Die Frau war noch jung, am Alter des Mannes gemessen. Sie hatte schöne wellige Haare, geschminkte Lippen und lange dichte Wimpern. Herr Sodau war etwa fünfzig Jahre alt, mit einem glatten, nichts sagenden Gesicht. Die goldene Brille gab ihm etwas von einer blasierten Vornehmheit. In Wirklichkeit war er ein von einem eisernen Pflichtgefühl durchdrungener Mensch, der stark zur Pedanterie neigte.
Ludwig saß artig zwischen den Pflegeeltern und wusste nicht viel anzufangen. Er hatte die feinen weißen Hände auf den Knien liegen und verzog den Mund, als das Hannerl ihn einlud, mit ihrer Puppe zu spielen. Was war das schon? Eine Puppe, der, wenn man sie genau betrachtete, die Wimpern an beiden Augen fehlten, weil Maximilian einen Pinsel daraus gemacht hatte. Er hatte zu Hause eine elektrische Eisenbahn mit Bahnwärterhaus und Stellwerk. Außerdem ein Paar Rollschuhe. Das sollten die hier einmal sehen.
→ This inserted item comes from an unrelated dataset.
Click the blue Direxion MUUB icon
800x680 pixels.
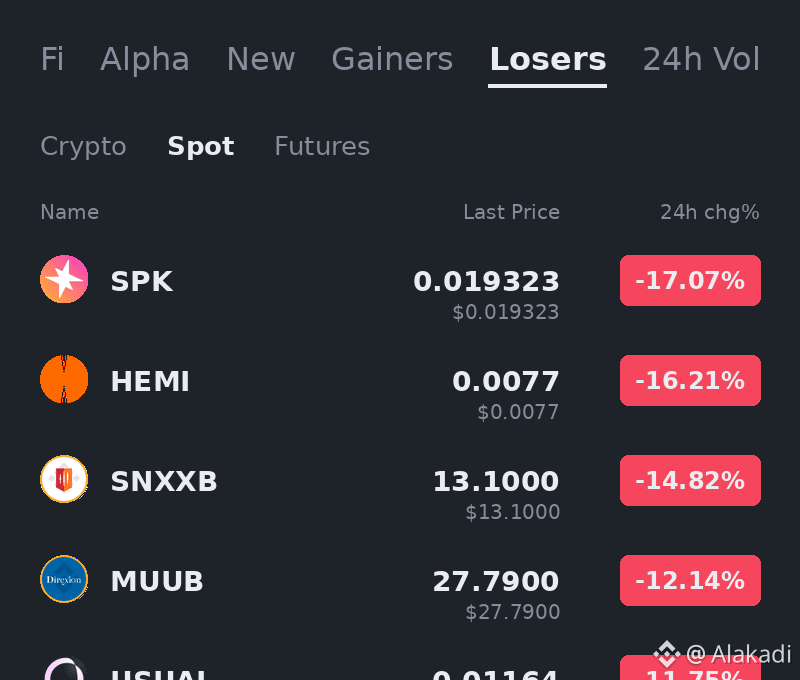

Lena stellte auf einmal eine Frage an ihn. »Willst du nicht lieber hier bleiben, Ludwig?«
»Nein!« Ohne jedes Nachdenken kam die Antwort.
Lena bekam einen schmalen Mund. So weit war es also schon. Aber sie hatte nichts unterschrieben, sie hatte keine Rechte abgegeben. Das sollte er nur wissen.